# Chaeto care



## poy (Jan 14, 2015)

How many hours of light do you give to Chaeto? Is there also a balance with skimmer usage? I'm finding I can't grow it to save my life


----------



## tom g (Jul 8, 2009)

*cheato*

whats your lighting set up u are using ....
I find sometimes it grows like a champ sometimes it just stops .. I have been using a 6500 cfl bulb and it grows well ...


----------



## Mikeylikes (Nov 22, 2013)

I'm using a par38 I have lying around. Before that it was a 6500 cfl bulb from Canadian tire. Grew like weed. My photo period was opposite my main. From 11pm - 8 am in the morning approx.


----------



## poy (Jan 14, 2015)

This is how I have it setup, sorta limited to this setup.. Nano life  . Anyway, I'll cut down chaeto light time from 12hrs to 8hrs and see what happens. The light is running reverse to my tank display lights. I'm trying to get the chaeto growing as my tank and rocks are now clean as ever. Starting to think it maybe too clean! Takes about 3-4 days for me to get any algae to clean off the glass with tank lights on for only 8hrs daily.

If this doesn't work out, I might just convert to a algae scrubber and roughed up knitting mesh


----------



## Crayon (Apr 13, 2014)

What are your parameters? If you aren't growing algae on the glass and can't grow chaeto then maybe there just aren't enough nutrients? It might not have anything to do with your lights, lighting schedule or set up. It might just be food source.


----------



## poy (Jan 14, 2015)

Crayon said:


> What are your parameters? If you aren't growing algae on the glass and can't grow chaeto then maybe there just aren't enough nutrients? It might not have anything to do with your lights, lighting schedule or set up. It might just be food source.


Phosphate test reveal 0ppm, yay API  Slowly need to dirty this tank up, perhaps extend the time between water changes?


----------



## Crayon (Apr 13, 2014)

poy said:


> Phosphate test reveal 0ppm, yay API  Slowly need to dirty this tank up, perhaps extend the time between water changes?


Depends. Do you dose for additives? i.e. Alk and Calcium? Spreading out your water changes may not keep your Alk and Calcium in the right ranges.

I know there are a few people on the forum who dose Nitrates. Maybe they can chime in.

Unfortunately low phosphates or nitrates is not a problem I have. So can't help you with that!


----------



## poy (Jan 14, 2015)

Crayon said:


> Depends. Do you dose for additives? i.e. Alk and Calcium? Spreading out your water changes may not keep your Alk and Calcium in the right ranges.
> 
> I know there are a few people on the forum who dose Nitrates. Maybe they can chime in.
> 
> Unfortunately low phosphates or nitrates is not a problem I have. So can't help you with that!
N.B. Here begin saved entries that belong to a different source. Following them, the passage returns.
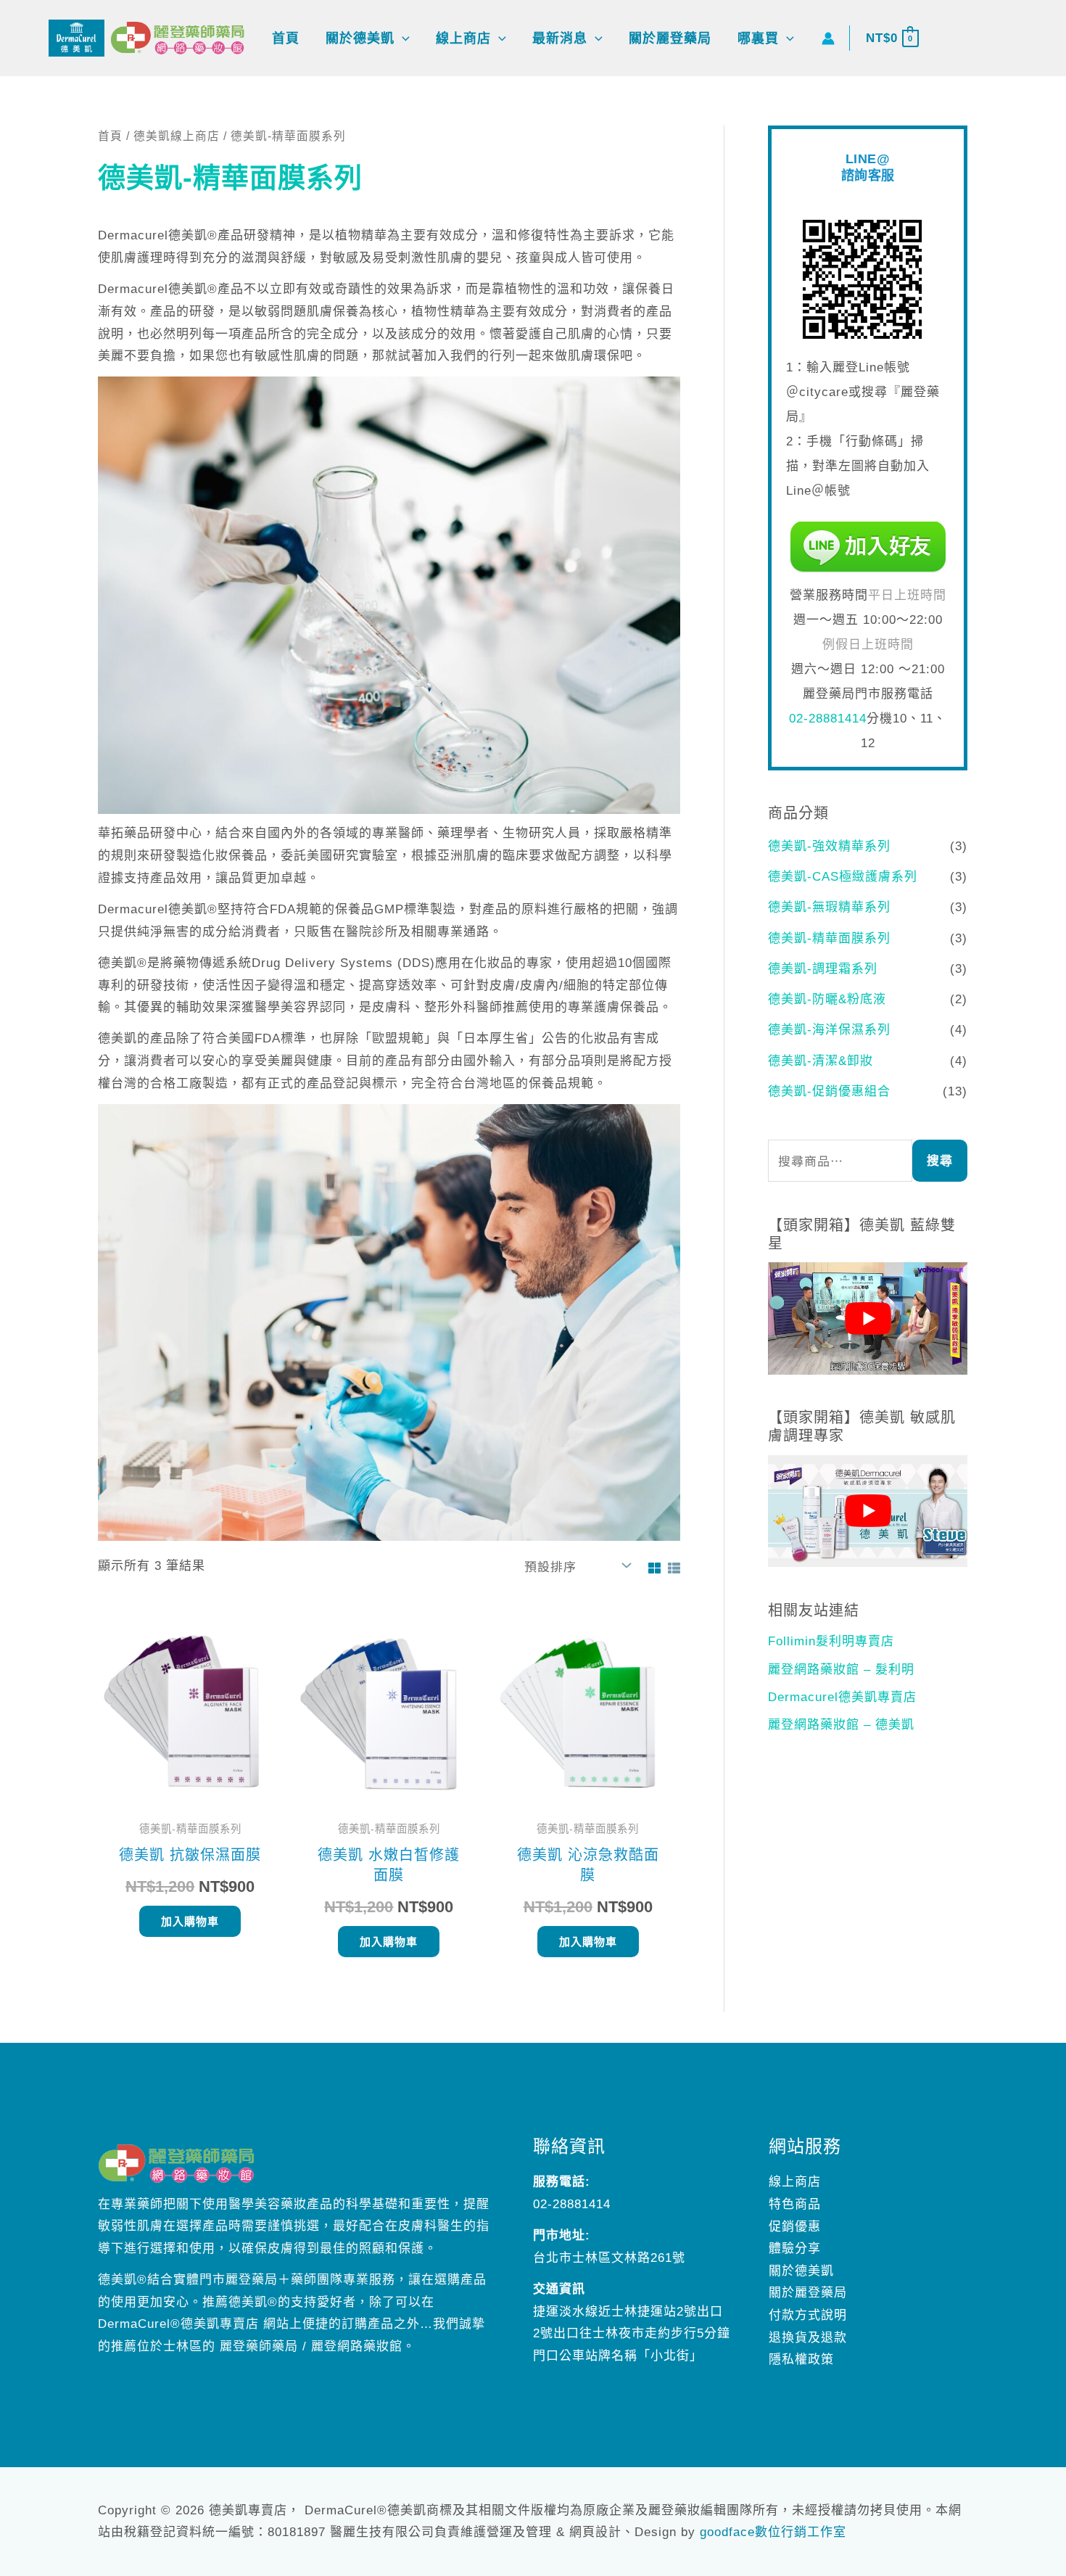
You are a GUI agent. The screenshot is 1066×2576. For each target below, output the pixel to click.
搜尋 (940, 1161)
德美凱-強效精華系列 (829, 846)
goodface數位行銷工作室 (773, 2532)
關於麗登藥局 (808, 2293)
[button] (402, 37)
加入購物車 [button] (190, 1921)
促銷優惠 (795, 2227)
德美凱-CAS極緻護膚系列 (842, 877)
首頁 (110, 136)
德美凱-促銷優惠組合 (829, 1091)
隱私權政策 (801, 2359)
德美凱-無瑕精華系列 (829, 907)
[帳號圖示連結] (828, 38)
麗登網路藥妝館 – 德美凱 (841, 1725)
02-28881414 (828, 718)
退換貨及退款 (808, 2338)
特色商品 (795, 2204)
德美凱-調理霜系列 (822, 969)
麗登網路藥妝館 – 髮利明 (841, 1669)
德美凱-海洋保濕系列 (829, 1030)
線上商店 (795, 2182)
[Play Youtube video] (867, 1318)
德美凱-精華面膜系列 (829, 938)
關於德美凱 (801, 2271)
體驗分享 (795, 2248)
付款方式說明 (808, 2315)
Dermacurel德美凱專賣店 (842, 1697)
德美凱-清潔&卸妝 (820, 1061)
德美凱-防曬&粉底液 (827, 999)
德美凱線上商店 (176, 136)
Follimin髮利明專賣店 (831, 1641)
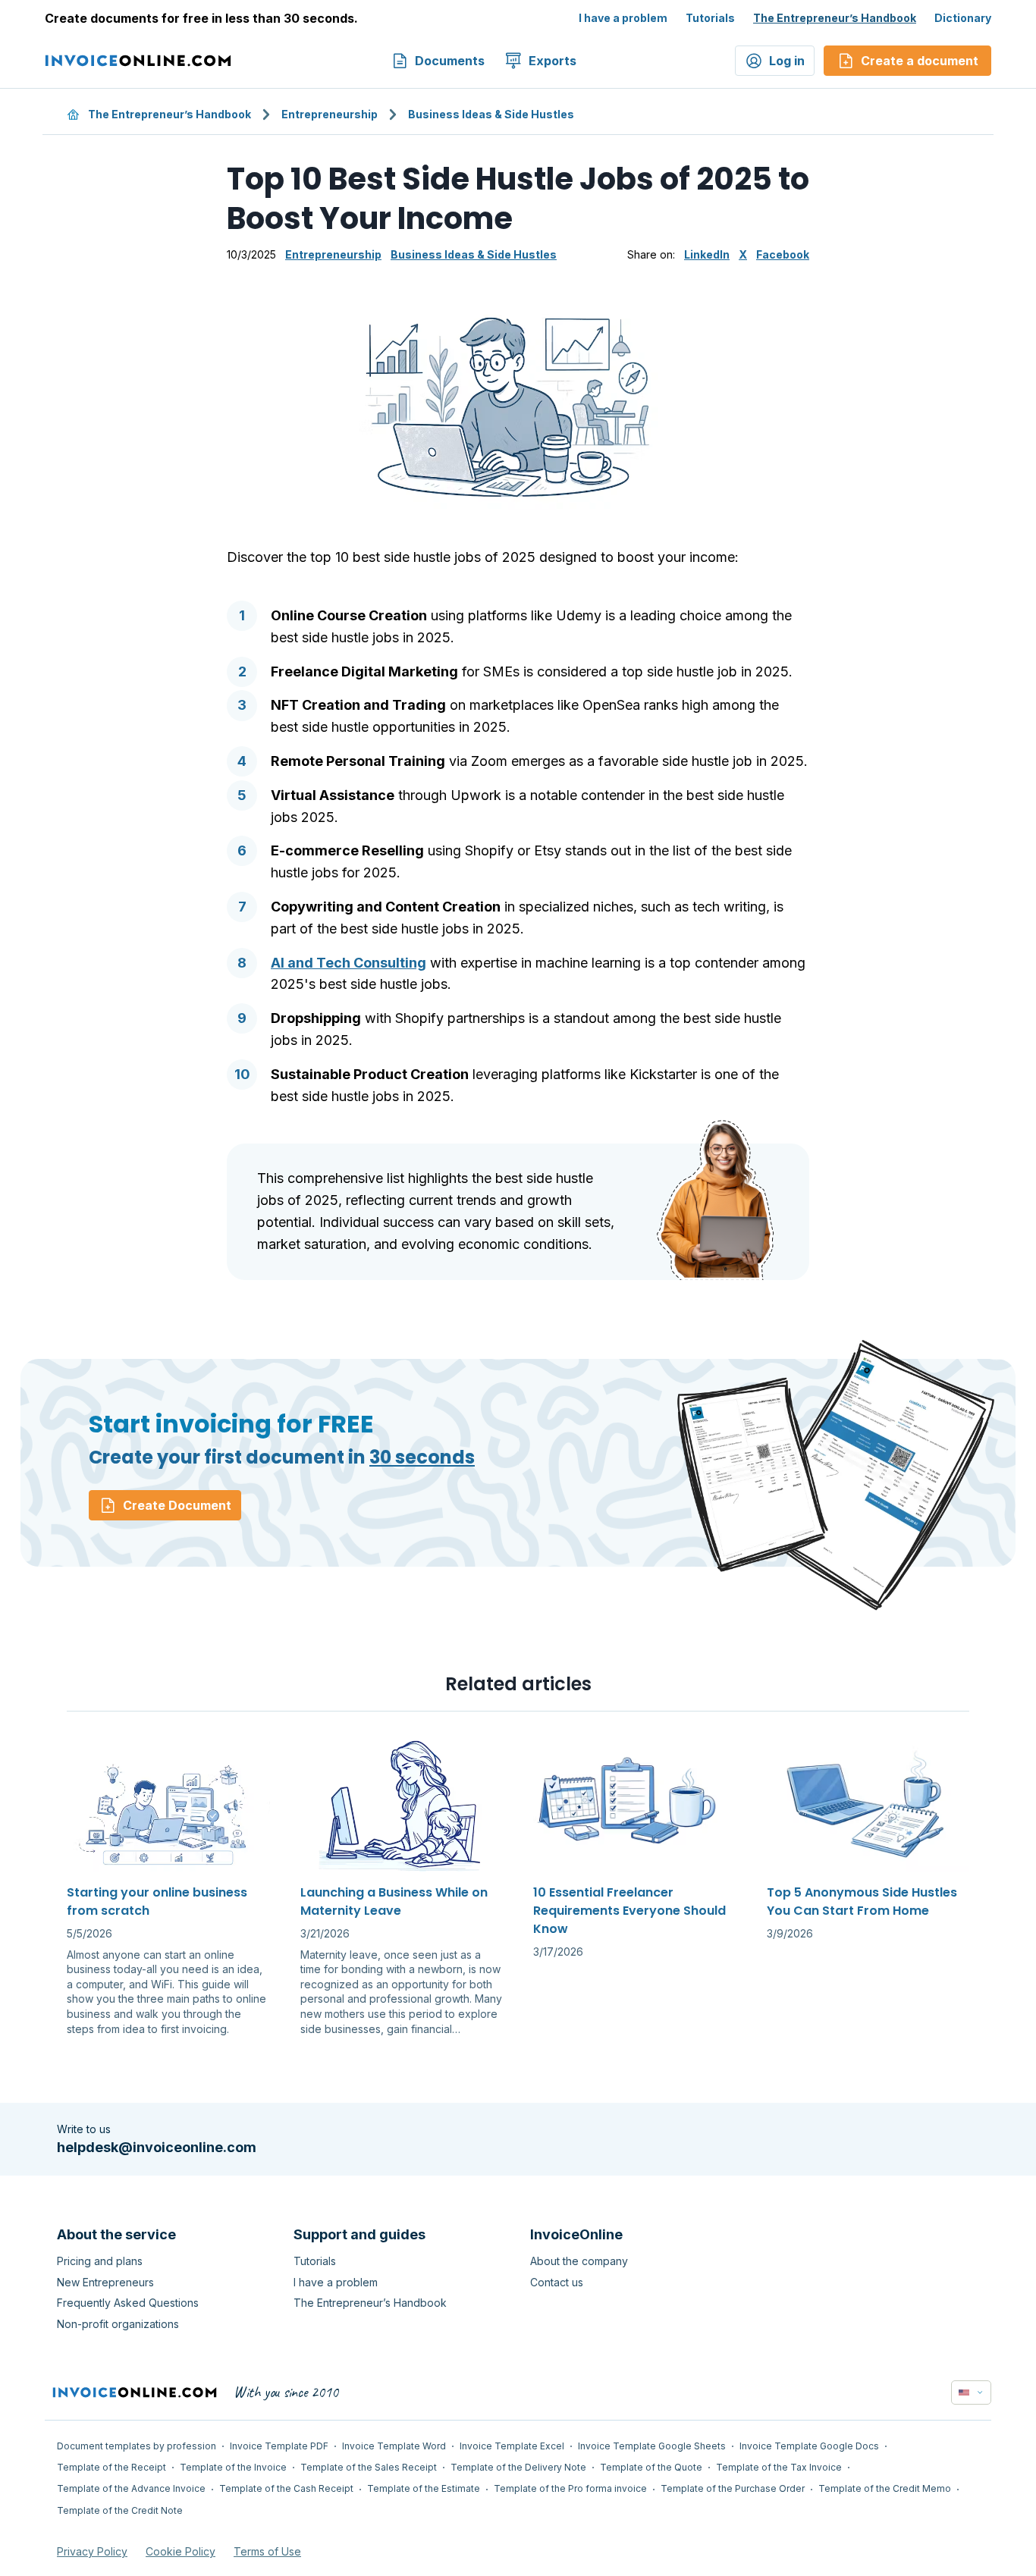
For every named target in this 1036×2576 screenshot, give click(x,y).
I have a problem (623, 17)
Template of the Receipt (111, 2467)
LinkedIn (707, 254)
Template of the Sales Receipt (368, 2467)
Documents (450, 60)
Currently dosing for ALK and Calcium daily to keep parameters in order. Thanks for chiming in  Got lots of time since changes take time. For now it will stay clean, maybe I'll toss an acro in and see what happens.


----------



## Crayon (Apr 13, 2014)

poy said:


> Currently dosing for ALK and Calcium daily to keep parameters in order. Thanks for chiming in  Got lots of time since changes take time. For now it will stay clean, maybe I'll toss an acro in and see what happens.


Wow! A whole new world has opened up!! Started out not being able to grow algae and now you're growing acros!!


----------



## Jusgiviner (Feb 11, 2017)

Mikeylikes said:


> I'm using a par38 I have lying around. Before that it was a 6500 cfl bulb from Canadian tire. Grew like weed. My photo period was opposite my main. From 11pm - 8 am in the morning approx.


I had this problem as well. Was getting a brown algae in the display but my chaeto was slow growing and my sps colours were pale. Turned out I was nitrate limited and started dosing potassium nitrate. Made the world of difference as now my nitrate I can control anywhere I want but I keep it at 2 ppm. I am using microbacter 7, seachem matrix for extra surface area for bacteria, and a skimmer overrated for my tank. I feed 3 to 4 times a day now and zero algae problems. If there is limited nitrate your corals and any other algae won't grow very well and therefore won't consume the phosphate. If you have already, read up on the red field ratio. Lots of good reading.


----------



## someguy (Sep 7, 2009)

+1 it may just be low nitrates. Some people also claim higher iron/molybdenum helps as well. 
I remember one of the chaeto reactor manufacturers mentioning this as they sell bottles of these elements to boost growth.


----------



## canadianeh (Dec 26, 2016)

Care? Mine grew like crazy! I was just using IM refuge light and ran it for 10 hours overnight. Didn't do any other care other than trimming them once every 1.5-2 weeks


----------



## poy (Jan 14, 2015)

I'll give it another go end of November to early December. The media section has mesh screens up growing algae for now.


----------



## Rookie2013 (Jan 17, 2013)

i am using the regular 6500k cfl bulbs from HD and my chaeto grows like weeds..i trim a fist size every 2 weeks...How old is your system Mark...maybe low nitrates is your issue..once you add that acro frag let us know how that responds?


----------



## The-An (Sep 26, 2016)

Jusgiviner said:


> I had this problem as well. Was getting a brown algae in the display but my chaeto was slow growing and my sps colours were pale. Turned out I was nitrate limited and started dosing potassium nitrate. Made the world of difference as now my nitrate I can control anywhere I want but I keep it at 2 ppm. I am using microbacter 7, seachem matrix for extra surface area for bacteria, and a skimmer overrated for my tank. I feed 3 to 4 times a day now and zero algae problems. If there is limited nitrate your corals and any other algae won't grow very well and therefore won't consume the phosphate. If you have already, read up on the red field ratio. Lots of good reading.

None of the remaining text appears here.